Overall, Semenggoh Wildlife Centre was a great place to visit. We were lucky in seeing so many Orang Utans at the feeding platform. Several guide books mention that sightings are not guaranteed, and that it is worth setting aside a whole day in order to see both morning and afternoon feeding times. The keepers told us that the Orang Utans were more likely to attend feedings when the local plants were not fruiting, so it would be worth checking when this period occurs.

Don’t forget that more pictures of my journey are available online at my Flickr Photostream: http://www.flickr.com/photos/28808691@N05/

Friday, February 6, 2009

Sarawak Cultural Village

The Sarawak Cultural Village is located at the Pantai Damai (Damai Beach) resort area, about 40 minutes’ drive from the city of Kuching. The village contains examples of the types of houses that are characteristic of those built by the ethnic groups that inhabit Sarawak. Upon entry to the village, visitors are given a “Village Passport” which contains information about the local people. This passport has a section in which tourists can collect stamps from each of the village houses that they visit.


A map of the Sarawak Cultural Village and Damai Beach
View Larger Map

The current population of Sarawak consists mainly of the indigenous Iban people, and immigrant Chinese and Malays. The Iban traditionally lived in groups in the lowlands, in longhouses that were built to last around twenty years. Although they were farmers, the Iban gained notoriety among early European travelers as head-hunters. In some social groups, Iban men were not considered worthy for marriage until they had brought home the head of an enemy from battle. The descendants of the Iban account for around 30% of the current population of Sarawak.

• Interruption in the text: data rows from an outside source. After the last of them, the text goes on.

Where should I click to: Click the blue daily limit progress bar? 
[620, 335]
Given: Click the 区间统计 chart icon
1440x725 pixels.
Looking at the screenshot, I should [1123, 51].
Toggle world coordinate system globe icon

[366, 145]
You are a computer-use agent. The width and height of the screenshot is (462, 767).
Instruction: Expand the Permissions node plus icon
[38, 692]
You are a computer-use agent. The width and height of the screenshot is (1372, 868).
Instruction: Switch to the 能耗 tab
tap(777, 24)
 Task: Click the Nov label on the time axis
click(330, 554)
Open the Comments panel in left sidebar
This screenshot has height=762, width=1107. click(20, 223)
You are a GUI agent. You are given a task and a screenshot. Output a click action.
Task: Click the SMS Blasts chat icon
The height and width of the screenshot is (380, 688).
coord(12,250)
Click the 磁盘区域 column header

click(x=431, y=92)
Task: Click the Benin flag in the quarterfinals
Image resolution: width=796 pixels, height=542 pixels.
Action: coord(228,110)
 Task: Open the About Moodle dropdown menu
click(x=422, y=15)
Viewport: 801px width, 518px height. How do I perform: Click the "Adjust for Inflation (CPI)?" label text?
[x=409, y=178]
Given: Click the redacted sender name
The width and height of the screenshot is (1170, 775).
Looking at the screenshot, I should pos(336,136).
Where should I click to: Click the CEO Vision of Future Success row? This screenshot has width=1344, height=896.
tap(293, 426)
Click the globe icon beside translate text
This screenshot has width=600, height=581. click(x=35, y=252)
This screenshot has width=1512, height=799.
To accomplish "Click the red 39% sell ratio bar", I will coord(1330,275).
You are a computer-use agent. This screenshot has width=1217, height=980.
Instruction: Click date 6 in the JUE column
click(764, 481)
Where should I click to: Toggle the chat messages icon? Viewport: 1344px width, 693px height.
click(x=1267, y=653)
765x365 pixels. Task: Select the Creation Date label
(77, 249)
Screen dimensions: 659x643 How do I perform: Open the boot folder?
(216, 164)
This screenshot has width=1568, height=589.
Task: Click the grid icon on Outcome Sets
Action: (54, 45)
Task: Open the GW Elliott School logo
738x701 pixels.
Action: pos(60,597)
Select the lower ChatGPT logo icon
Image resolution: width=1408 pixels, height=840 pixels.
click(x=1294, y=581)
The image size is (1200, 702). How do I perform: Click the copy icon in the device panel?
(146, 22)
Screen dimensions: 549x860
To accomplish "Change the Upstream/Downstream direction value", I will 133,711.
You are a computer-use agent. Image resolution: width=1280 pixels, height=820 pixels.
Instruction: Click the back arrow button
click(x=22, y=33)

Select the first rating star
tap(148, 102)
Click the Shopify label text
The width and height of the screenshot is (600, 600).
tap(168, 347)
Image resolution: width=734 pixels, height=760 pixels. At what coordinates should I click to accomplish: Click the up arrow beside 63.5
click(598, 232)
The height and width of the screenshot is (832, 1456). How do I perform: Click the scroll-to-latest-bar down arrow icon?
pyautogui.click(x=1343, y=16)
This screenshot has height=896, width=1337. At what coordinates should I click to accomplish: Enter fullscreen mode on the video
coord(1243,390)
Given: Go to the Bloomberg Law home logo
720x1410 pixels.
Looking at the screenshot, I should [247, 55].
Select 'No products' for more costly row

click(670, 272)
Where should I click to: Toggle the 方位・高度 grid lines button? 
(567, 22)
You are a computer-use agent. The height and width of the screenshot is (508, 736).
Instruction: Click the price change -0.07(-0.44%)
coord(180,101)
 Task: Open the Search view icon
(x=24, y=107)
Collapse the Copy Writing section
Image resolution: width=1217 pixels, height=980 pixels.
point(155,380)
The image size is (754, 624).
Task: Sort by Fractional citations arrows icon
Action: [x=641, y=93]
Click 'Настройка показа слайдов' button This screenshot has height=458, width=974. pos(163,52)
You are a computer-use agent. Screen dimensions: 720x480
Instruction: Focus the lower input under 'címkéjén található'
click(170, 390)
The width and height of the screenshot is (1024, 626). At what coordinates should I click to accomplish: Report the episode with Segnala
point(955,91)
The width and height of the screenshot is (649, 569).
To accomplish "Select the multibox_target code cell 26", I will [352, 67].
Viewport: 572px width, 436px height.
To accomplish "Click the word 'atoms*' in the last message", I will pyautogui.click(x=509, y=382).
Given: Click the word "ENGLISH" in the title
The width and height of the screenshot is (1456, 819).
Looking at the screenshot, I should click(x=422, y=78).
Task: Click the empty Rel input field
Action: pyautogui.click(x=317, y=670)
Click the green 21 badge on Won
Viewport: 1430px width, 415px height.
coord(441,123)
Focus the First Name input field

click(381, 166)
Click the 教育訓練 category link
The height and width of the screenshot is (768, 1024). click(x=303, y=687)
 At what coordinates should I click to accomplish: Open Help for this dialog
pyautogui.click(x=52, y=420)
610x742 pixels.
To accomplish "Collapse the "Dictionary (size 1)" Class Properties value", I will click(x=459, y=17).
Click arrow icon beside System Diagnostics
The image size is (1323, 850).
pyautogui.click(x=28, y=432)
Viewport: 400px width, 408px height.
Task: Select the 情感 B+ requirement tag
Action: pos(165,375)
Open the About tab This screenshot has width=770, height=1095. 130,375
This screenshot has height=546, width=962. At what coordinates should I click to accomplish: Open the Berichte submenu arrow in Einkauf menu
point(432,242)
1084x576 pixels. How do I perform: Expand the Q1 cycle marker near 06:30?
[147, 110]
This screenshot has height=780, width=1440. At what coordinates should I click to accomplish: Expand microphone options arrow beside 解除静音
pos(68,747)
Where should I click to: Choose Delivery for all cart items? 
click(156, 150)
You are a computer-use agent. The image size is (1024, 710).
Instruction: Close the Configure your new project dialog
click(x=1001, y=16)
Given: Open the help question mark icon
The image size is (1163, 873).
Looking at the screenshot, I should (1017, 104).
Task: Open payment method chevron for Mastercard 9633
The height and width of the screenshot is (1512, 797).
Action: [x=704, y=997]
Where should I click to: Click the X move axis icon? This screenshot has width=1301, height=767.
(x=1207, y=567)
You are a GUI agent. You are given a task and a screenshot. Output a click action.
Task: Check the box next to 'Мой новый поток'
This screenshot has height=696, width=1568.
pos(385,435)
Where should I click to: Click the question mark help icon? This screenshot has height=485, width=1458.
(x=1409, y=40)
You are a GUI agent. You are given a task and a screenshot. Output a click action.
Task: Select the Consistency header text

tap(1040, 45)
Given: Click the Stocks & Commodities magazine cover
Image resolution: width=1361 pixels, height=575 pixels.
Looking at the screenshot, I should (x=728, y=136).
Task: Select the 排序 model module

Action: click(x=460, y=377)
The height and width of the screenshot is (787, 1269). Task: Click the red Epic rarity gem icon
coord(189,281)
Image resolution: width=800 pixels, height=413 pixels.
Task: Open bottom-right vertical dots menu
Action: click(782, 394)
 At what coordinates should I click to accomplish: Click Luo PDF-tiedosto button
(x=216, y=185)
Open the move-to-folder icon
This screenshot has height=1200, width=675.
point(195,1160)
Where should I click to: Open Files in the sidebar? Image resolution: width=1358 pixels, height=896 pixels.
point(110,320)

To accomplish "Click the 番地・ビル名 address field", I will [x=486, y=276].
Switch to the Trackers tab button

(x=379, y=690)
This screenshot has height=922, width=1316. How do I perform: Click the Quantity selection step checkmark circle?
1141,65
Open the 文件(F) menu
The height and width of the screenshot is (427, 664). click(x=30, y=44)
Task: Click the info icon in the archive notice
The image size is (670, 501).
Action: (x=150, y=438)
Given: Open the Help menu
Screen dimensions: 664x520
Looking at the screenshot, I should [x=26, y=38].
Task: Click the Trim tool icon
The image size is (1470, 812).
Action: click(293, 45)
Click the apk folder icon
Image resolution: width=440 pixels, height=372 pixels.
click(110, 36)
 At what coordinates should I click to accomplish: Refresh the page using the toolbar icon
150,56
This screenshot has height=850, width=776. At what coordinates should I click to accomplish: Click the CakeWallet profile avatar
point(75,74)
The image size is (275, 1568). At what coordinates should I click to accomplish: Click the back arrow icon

Longhouses were a kind of miniature “village within a house”. Limited privacy was afforded by segmenting the longhouse into rooms that were used for different activities. The effort expended in constructing the longhouse could thus be shared by all of the people that would inhabit it. In particular, providing shelter from the rains of Borneo would have been a great incentive for cooperation in the construction of the common roof.

In more mountainous regions, another ethnic group, the Bidayuh, also traditionally lived in longhouses. The Bidayuh consist of several sub-groups; namely the Jagoi, Biatah, Bukar-Sadong, Selakau and Lara peoples. The Bidayuh were often more gentle than the Iban, although they still collected the heads of their enemy in battle and hung them to smoke above the fire. Among their technological achievements, the Bidayuh invented indoor plumbing! The mountainous terrain on which they lived allowed them to dam rivers up-stream from their houses and use a gravity-fed system of bamboo conduits to supply water. The Bidayuh account for around 8.4% of the current Sarawak population.

The Melanau people built large houses in coastal regions that were supported about 12 m above the ground. They preferentially ate Sago palms, instead of the rice that was usually eaten by most of the other ethnic groups. The remaining indigenous people are often categorized under a single name: the Orang Ulu, which means “up-river dwellers”. The Orang Ulu comprise the Penan, Kayan, Kenyah, Kelabit and Lun Bawang. Among these groups, the Penan, who live in the dense jungles of Central Borneo, are often noted for their use of blowpipes in hunting.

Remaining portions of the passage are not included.